### TASK TO COMPLETE
Give back nothing but the number of lines in these entries that contain the word "World".
• • • •
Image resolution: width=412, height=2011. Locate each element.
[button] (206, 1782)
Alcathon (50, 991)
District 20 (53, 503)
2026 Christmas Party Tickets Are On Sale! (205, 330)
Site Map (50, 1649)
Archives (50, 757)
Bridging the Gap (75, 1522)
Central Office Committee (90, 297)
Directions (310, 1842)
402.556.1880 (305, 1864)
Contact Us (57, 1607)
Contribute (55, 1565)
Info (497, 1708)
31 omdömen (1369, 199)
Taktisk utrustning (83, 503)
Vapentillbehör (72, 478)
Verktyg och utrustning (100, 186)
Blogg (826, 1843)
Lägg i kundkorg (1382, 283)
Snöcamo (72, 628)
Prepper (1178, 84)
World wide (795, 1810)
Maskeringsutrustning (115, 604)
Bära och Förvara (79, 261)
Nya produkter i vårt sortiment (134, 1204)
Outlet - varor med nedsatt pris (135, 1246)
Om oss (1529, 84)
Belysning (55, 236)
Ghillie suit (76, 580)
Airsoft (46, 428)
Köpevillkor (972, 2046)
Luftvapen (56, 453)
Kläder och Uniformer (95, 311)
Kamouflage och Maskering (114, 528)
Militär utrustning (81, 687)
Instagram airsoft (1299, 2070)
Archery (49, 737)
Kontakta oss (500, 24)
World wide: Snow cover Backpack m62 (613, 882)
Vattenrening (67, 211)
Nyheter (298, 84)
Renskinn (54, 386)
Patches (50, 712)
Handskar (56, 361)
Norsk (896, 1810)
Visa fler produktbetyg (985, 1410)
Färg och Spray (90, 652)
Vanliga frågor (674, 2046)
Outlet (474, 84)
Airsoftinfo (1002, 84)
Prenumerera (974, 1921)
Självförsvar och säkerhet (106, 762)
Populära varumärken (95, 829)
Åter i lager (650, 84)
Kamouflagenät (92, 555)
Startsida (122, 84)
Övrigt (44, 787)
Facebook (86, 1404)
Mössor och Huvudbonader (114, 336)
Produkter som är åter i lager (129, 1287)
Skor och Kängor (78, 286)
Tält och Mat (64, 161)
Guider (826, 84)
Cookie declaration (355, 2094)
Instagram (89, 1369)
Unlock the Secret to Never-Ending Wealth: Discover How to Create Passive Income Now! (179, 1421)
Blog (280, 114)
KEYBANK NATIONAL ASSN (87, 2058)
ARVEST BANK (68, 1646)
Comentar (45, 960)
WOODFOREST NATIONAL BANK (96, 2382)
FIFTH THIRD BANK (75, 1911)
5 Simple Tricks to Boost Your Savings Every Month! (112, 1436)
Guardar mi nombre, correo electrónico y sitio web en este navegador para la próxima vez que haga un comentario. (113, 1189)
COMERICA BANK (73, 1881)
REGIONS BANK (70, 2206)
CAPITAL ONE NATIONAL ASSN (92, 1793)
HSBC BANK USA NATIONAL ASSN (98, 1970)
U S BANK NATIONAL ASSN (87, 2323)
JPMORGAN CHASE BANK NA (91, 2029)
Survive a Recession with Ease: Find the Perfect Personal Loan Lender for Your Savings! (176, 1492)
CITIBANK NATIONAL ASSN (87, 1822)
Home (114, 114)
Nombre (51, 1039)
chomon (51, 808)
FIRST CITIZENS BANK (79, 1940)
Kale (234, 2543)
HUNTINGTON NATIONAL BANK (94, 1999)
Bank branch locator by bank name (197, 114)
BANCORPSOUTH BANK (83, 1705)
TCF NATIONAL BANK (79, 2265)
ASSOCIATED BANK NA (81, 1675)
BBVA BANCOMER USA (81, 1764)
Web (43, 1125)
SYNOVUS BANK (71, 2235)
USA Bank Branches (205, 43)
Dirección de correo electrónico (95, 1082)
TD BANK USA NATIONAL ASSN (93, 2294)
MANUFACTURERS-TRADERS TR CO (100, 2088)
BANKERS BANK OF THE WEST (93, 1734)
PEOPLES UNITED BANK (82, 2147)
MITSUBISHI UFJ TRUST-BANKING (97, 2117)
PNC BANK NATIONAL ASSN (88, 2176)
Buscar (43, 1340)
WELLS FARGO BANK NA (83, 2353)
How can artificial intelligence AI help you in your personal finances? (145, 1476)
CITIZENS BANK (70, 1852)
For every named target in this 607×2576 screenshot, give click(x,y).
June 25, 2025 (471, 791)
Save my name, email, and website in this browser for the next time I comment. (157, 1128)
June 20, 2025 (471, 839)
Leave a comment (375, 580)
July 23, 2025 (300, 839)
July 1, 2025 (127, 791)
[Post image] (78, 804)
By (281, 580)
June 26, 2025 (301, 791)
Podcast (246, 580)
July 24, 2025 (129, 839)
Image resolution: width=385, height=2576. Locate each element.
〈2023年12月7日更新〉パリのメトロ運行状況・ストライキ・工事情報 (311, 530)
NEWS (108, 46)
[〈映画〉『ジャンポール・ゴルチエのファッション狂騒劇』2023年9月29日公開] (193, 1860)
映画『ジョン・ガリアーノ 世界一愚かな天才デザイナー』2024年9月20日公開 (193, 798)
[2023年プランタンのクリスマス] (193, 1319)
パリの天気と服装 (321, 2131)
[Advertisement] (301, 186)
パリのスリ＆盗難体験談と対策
• • • •
### EXERCISE ANSWER
2